Top: Dirt Rally follows a predetermined path with hard boundaries. Bottom: Forza Horizon 3 does not have any boundaries within its limits so the driver is free to roam.

Another factor that plays into the performance of how well you do in the game is your car and its performance, there are two real factors into how fast you can go on a stage. Grip and Power are the only factors that effect your driving. Grip refers to the amount of traction your wheels have with the ground surface of the game which can vary from dirt, asphalt, snow, ice, gravel, and sand. All of which have different characteristics and effect the cars in different ways and require different driving styles to master. Ice requires a more sideways approach to cornering, whereas asphalt requires no sliding and staying as straight as you can to go faster. All conditions do interesting things to the car which end up looking like this

Ok so yeah you still end up being pretty sideways despite the various road surfaces. But that what real rally racing is like mostly because of how tight the courses are and the power these cars make which is my next point. Most rally cars today are limited to 300ish horse power which really isn’t a lot but their torque numbers are not limited and they end up being around 500-600 Ft-Lbs, to put that in perspective a Ford Mustang V8 makes about 400 Ft-Lbs, so it’s a lot. This high number breaks the tires loose really easy and makes it a challenge to find grip, but it also makes the car accelerate faster so you can get to the finish line faster. Tradeoffs are the real name of the game, sometimes the slower cars are faster just because they are able to handle better.


A 2WD Ford Escort Mk2 can be faster then its 4WD competitors because it is small and nimble with lots of traction.

Dirt Rally has your basic control layout for a racing game, with a throttle, brake, a clutch, steering, shifting, handbrake, and looking back.

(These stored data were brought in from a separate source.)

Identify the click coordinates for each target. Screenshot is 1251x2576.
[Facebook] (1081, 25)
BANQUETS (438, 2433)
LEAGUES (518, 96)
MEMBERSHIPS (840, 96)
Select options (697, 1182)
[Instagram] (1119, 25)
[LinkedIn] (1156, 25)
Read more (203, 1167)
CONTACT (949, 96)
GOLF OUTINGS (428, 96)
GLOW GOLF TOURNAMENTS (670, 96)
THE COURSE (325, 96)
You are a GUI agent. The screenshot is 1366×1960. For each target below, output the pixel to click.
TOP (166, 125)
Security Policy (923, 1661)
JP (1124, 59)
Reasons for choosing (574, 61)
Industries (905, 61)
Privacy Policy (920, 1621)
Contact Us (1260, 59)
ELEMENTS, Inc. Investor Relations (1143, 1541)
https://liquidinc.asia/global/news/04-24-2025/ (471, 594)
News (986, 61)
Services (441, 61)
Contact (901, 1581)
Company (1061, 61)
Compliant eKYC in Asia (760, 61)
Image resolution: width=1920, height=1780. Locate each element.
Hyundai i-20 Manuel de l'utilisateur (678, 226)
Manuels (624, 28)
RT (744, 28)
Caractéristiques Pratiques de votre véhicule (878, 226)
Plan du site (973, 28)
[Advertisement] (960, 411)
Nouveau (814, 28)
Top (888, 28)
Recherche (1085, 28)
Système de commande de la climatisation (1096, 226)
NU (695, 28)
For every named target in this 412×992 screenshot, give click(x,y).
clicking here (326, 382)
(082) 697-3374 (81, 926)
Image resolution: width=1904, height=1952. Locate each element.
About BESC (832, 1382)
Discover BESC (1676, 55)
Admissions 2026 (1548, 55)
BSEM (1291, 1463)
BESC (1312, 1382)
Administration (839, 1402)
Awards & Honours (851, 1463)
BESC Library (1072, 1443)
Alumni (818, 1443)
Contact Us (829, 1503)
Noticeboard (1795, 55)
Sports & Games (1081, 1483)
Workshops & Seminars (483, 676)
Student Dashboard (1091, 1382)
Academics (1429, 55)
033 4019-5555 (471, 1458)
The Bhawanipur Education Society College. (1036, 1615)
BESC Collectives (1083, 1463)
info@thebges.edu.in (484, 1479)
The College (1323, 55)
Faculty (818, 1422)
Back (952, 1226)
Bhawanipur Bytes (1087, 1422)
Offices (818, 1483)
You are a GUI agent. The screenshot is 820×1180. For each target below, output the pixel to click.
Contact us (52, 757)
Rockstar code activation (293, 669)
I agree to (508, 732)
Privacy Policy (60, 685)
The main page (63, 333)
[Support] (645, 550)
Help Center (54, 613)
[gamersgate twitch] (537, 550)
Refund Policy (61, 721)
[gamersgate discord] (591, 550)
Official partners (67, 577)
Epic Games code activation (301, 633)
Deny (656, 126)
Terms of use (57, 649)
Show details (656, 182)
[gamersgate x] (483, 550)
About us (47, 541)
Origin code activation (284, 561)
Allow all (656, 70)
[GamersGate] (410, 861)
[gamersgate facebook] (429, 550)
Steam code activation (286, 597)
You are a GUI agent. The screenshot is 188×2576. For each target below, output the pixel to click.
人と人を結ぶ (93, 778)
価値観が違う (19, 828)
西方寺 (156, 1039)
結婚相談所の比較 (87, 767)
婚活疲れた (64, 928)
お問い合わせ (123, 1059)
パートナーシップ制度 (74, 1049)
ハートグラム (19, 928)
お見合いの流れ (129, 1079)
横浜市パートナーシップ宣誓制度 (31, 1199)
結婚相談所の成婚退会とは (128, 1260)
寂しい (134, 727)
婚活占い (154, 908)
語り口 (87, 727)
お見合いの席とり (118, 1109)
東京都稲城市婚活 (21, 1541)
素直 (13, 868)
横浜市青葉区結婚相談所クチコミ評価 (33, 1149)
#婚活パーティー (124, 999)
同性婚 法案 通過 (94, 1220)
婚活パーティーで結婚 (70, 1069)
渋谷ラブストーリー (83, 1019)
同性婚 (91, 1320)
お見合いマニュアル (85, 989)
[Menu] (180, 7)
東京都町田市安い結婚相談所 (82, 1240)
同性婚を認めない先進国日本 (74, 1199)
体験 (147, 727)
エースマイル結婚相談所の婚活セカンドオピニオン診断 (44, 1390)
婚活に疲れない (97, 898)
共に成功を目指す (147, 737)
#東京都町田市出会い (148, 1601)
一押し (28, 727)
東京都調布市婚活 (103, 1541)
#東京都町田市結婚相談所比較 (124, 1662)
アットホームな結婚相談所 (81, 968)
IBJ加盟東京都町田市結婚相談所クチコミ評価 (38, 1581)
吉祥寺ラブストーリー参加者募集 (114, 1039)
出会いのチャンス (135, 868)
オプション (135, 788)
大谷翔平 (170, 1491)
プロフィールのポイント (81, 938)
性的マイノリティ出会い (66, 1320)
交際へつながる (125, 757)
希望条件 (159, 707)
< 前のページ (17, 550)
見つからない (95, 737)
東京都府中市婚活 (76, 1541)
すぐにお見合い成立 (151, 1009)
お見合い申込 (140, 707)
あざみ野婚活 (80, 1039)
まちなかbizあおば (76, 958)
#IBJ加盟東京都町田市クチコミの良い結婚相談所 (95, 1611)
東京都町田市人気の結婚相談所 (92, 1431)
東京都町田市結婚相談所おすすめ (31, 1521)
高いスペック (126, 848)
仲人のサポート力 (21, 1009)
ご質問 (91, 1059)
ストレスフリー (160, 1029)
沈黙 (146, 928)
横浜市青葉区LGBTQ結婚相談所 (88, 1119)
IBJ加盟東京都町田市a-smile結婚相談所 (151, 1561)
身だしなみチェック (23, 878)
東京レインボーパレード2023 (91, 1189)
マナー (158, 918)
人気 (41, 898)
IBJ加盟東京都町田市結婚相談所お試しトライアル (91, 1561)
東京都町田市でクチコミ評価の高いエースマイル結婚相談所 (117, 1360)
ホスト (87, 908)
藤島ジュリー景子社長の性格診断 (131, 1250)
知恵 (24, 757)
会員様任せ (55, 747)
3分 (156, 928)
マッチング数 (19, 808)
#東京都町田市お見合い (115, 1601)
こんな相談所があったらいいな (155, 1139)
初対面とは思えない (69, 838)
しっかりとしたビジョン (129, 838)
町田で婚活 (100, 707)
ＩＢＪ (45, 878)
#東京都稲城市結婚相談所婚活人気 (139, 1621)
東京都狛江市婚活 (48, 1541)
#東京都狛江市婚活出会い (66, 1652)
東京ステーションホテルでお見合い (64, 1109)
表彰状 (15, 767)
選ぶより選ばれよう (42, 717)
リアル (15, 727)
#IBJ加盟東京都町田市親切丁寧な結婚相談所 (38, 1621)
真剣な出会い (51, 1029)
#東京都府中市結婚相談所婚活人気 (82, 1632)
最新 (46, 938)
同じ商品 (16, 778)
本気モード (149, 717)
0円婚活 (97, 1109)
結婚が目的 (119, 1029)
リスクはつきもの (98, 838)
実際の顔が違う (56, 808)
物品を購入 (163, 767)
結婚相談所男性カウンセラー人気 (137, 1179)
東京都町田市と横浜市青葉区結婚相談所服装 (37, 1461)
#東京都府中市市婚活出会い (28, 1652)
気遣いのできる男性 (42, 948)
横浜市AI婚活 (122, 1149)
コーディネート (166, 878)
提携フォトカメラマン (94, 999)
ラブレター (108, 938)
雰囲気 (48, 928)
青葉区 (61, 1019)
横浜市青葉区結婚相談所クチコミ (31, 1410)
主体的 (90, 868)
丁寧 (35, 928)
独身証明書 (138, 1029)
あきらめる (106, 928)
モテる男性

Despite the platform and different games with different physics any games that considers itself a simulation will have these controls. Nothing new at all because well you can’t really reinvent the wheel (In this case a steering wheel) but what you can do is take how you input those functions into the game.

For me while I have transitioned over to Pc through the years I have stuck to using a Xbox controller for playing racing games, mostly because using arrow keys to drive is almost an insult to anyone who considers them self a racing fan. Throttles are never just wide open or closed (Key pressed or un-pressed), and steering is never full right and full left especially in half a second it takes to press the button. A game pad fives you some more fine control over these options but really what any real racing fan will convert to is a steering wheel with force feedback. Gamers claim this gives them a realistic racing experience as if they too were in the car and not just playing a game. Some gamers have even gone an extra step and added racing seats to make it feel more realistic.

Driving simulators with pneumatic pistons to help create g-forces on the driver are coveted by gamers but also extremely expensive.

Problem with these simple wheel setups is they can only simulate one aspect of racing (the feedback from the wheel) the real simulation would need to come from the g-forces created from acceleration, deceleration, and cornering. Some people have created simulators to recreate this effect with some success. But they barely scratch the surface of what its like to really be in a car. Although many would claim these games accurately depict real racing and as long as it feels realistic to some then there must be some merit there to the games mechanics.